Faisel Khan - Citigroup Inc, Research Division
Great. And one last question.
The Key Largo prospect, is that here to secure a rig for that one also, including Innsbruck?
David E. Roberts
Yes, we're looking for rigs to drill both of those next year in 2012. And obviously, our preference would be that it will be the same rig and we'll drill it back to back.
Operator
[Operator Instructions] And we have a question from Mark Gilman from the Benchmark.
Mark Gilman - The Benchmark Company, LLC, Research Division
Hey, Dave, what's the Bakken contribution to the 130, 120, 130 exit rate for 2012?
David E. Roberts
It's going to be on the order of 20% plus or minus.

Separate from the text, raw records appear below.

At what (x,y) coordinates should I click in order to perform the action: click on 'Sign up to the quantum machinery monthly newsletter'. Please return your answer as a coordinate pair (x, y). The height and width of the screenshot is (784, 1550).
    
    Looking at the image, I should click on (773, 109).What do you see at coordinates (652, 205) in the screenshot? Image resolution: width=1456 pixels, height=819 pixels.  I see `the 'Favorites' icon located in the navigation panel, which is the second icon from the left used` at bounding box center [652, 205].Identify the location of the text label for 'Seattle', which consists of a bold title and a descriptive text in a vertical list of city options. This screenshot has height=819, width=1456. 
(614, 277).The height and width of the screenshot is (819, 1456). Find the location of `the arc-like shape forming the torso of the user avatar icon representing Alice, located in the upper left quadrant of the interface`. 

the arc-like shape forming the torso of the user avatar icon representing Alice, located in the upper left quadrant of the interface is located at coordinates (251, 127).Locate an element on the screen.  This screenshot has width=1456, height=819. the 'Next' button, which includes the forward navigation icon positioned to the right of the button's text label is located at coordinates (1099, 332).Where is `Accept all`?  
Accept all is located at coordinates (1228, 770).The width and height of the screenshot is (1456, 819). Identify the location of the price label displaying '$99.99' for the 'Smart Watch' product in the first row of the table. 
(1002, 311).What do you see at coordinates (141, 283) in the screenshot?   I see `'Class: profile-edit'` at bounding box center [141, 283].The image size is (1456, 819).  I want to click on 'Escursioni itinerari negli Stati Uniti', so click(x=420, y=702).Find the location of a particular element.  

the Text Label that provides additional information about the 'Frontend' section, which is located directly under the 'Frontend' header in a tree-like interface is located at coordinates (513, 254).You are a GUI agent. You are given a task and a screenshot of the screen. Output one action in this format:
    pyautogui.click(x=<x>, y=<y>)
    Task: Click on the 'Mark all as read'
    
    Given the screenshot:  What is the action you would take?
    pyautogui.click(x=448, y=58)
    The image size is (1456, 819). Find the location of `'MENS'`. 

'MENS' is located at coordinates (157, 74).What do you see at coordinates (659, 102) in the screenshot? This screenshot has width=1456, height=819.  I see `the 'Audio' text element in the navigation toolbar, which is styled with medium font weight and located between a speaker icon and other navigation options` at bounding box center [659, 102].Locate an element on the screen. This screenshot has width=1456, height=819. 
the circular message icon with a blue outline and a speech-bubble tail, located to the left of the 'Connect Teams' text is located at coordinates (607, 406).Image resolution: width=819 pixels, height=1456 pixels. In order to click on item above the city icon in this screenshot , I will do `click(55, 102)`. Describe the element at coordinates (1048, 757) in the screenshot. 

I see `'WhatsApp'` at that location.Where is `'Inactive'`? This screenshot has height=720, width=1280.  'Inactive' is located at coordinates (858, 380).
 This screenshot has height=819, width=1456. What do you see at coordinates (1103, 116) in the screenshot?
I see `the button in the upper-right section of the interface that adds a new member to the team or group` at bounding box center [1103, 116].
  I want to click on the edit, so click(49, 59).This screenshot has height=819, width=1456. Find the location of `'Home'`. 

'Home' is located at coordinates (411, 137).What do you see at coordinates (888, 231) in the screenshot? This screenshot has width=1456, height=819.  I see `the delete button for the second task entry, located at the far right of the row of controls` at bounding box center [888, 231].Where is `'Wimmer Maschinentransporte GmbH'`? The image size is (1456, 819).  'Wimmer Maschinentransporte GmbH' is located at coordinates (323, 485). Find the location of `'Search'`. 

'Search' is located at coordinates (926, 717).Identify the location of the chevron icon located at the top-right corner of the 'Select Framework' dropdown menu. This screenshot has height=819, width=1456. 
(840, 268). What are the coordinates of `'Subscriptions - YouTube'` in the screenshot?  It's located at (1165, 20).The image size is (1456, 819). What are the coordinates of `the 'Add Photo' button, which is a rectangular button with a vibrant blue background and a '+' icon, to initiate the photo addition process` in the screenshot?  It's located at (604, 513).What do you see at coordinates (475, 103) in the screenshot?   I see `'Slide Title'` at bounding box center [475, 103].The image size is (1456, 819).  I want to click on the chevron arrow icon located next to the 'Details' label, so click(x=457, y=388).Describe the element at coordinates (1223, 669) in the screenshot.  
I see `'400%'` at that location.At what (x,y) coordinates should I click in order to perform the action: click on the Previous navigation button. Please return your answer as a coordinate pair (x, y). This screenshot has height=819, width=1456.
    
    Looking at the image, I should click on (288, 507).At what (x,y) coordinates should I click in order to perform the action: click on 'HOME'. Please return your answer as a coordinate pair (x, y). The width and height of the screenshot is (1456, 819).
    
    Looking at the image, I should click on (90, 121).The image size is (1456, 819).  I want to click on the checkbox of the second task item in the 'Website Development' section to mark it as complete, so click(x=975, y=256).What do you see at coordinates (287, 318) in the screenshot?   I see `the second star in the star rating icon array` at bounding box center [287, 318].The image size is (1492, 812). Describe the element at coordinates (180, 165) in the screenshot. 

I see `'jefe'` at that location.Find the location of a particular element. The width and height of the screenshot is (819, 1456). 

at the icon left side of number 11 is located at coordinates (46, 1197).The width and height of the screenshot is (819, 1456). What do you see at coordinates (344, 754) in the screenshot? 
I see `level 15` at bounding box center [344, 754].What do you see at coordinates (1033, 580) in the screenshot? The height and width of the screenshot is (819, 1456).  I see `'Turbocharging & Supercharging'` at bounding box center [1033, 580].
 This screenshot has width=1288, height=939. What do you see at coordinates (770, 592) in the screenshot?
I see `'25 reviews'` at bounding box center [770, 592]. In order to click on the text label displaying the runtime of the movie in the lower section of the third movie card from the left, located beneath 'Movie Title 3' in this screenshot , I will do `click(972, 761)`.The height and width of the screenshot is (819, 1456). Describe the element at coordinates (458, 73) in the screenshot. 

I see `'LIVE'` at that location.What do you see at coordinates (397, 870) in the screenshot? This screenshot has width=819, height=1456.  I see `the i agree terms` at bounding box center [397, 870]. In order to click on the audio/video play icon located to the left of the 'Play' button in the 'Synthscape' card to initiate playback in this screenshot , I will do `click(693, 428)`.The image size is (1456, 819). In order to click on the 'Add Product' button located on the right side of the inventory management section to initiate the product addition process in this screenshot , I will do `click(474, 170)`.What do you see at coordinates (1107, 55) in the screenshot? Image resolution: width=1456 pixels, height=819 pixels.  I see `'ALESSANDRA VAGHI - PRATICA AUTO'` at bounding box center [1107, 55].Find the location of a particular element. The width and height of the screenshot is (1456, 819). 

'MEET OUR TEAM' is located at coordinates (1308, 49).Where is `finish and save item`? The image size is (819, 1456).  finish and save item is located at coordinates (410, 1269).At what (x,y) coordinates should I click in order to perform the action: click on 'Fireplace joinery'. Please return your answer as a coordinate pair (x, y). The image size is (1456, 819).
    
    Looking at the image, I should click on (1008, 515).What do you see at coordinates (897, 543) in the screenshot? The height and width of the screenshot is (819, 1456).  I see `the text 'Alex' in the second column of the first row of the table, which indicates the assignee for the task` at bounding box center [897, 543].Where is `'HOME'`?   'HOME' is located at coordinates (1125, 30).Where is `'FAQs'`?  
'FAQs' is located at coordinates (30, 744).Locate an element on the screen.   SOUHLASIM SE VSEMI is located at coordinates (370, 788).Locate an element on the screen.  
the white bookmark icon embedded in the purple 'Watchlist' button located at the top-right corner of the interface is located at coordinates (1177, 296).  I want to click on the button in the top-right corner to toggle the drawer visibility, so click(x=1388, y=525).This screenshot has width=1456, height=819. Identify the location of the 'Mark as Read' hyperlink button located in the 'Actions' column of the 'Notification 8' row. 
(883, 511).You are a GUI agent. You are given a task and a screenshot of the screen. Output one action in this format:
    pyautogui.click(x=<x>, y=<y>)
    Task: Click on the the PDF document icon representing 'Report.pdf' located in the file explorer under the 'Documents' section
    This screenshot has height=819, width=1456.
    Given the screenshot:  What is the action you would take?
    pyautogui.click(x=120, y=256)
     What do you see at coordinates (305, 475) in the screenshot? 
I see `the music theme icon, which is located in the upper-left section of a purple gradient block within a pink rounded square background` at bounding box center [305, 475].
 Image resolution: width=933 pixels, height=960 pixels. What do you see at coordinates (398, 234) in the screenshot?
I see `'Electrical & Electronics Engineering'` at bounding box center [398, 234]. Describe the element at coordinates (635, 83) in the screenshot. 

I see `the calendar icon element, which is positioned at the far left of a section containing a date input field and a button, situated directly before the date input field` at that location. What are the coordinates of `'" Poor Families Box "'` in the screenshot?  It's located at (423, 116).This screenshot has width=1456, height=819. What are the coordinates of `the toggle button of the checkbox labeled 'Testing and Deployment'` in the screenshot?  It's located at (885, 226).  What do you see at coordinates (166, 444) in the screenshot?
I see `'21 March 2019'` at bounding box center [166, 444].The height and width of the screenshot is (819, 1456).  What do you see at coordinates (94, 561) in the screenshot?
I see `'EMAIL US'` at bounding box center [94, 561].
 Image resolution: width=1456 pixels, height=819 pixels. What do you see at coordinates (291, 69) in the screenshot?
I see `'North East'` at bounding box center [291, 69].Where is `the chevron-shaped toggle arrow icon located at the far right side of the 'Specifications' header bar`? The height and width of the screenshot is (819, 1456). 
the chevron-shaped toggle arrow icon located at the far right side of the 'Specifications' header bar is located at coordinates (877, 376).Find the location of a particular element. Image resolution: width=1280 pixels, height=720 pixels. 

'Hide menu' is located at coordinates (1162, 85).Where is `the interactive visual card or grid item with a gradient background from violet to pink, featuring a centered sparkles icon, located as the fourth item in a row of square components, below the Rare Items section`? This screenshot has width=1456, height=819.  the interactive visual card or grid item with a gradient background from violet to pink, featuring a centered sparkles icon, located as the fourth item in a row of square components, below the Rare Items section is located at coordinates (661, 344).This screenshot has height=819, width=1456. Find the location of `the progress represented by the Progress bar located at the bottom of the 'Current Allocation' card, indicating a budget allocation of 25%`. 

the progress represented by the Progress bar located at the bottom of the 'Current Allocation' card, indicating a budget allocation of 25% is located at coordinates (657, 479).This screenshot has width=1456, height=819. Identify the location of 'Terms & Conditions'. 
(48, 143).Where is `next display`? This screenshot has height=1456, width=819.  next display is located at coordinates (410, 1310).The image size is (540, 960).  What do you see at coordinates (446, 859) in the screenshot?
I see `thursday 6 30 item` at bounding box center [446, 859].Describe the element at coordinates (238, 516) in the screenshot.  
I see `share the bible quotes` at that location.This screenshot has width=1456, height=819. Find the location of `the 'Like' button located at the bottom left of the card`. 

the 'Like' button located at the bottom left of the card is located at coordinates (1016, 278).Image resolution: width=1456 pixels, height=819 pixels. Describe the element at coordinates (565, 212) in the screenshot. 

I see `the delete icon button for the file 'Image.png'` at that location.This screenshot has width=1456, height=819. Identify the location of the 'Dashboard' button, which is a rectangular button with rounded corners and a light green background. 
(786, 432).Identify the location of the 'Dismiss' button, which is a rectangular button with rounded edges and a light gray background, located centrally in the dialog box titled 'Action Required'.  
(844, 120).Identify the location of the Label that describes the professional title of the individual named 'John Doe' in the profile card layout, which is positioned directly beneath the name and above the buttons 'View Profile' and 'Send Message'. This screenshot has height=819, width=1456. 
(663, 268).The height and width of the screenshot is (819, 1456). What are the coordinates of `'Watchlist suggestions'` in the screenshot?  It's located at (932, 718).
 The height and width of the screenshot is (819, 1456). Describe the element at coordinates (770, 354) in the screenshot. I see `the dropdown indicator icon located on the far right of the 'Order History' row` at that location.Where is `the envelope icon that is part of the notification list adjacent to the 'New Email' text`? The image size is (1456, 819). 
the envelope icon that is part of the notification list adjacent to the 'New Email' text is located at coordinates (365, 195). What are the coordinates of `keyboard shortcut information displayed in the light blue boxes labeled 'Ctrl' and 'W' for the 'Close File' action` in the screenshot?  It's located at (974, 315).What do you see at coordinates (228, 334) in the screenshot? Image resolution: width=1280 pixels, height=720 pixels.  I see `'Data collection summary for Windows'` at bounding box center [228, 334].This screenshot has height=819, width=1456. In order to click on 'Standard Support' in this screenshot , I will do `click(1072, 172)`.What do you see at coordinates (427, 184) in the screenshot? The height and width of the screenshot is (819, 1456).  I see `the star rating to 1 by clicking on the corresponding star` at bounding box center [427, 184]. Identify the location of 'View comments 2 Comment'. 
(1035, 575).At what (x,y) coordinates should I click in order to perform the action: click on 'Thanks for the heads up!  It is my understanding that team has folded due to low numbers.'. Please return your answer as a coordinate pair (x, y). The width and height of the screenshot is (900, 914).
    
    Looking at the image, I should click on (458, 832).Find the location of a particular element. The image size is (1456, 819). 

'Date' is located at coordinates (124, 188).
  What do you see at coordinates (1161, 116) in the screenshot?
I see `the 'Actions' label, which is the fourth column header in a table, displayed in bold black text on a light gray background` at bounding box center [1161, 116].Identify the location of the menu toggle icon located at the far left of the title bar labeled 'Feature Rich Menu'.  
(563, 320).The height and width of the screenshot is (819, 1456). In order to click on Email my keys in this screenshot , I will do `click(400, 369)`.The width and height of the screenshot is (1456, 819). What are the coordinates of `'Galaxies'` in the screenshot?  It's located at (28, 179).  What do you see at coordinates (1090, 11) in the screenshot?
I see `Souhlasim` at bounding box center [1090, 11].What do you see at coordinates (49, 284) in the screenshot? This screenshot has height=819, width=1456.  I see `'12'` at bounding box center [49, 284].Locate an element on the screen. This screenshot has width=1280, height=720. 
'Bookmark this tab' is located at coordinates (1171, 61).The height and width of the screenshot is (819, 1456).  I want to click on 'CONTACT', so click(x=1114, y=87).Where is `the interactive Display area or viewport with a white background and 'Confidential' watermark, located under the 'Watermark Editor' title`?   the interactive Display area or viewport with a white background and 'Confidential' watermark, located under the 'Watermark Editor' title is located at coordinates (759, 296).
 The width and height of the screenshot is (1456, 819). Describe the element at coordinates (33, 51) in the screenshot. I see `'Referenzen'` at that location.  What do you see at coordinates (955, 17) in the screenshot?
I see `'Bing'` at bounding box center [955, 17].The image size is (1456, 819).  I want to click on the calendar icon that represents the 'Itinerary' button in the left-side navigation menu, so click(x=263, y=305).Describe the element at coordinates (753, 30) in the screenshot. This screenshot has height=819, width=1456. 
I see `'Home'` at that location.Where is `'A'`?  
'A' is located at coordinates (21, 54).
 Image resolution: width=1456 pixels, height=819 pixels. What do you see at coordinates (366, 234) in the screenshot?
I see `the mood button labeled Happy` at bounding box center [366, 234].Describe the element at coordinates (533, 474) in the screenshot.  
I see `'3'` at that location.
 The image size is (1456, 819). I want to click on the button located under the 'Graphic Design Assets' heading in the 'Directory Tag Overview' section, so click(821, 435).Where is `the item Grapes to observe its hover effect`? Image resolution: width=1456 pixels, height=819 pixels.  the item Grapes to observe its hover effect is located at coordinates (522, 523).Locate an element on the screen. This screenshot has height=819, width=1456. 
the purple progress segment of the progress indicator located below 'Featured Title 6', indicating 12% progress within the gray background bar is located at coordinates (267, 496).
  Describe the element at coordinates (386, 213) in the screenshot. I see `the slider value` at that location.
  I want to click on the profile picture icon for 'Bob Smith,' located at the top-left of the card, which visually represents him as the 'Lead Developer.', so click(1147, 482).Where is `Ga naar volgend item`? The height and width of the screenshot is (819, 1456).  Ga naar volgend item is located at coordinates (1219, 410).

Mark Gilman - The Benchmark Company, LLC, Research Division
20% of what, I'm sorry?
David E. Roberts
20% of the 120.
Mark Gilman - The Benchmark Company, LLC, Research Division
Okay, so about 25%?
David E. Roberts
Your math is as good as mine, Mark.
Mark Gilman - The Benchmark Company, LLC, Research Division
Those Bakken wells that are referenced in the release, Dave, what counties are they located in?
David E. Roberts
I'll get back to you on that. We're mostly in Dunn County, but I'll make sure that we've got those correct counties to you.
Mark Gilman - The Benchmark Company, LLC, Research Division
Okay. Just one other real quick one.
There's 2 South Texas dry holes referred to in the press release, can I assume that, that was legacy Eagle Ford acreage? Or is it somewhere else?
Clarence P. Cazalot
It was legacy Eagle Ford acreage. It has nothing to do with Hilcorp.
David E. Roberts
Most of our wells, Dunn, Mountrail and McLean County.
Operator
At this time, I show no questions.
Clarence P. Cazalot
Okay, we appreciate your attention and interest in Marathon Oil. I hope to speak to you all soon.
Thank you. Have a great day.
Operator
Thank you, ladies and gentlemen. This concludes today's conference.
Thank you for participating. You may now disconnect.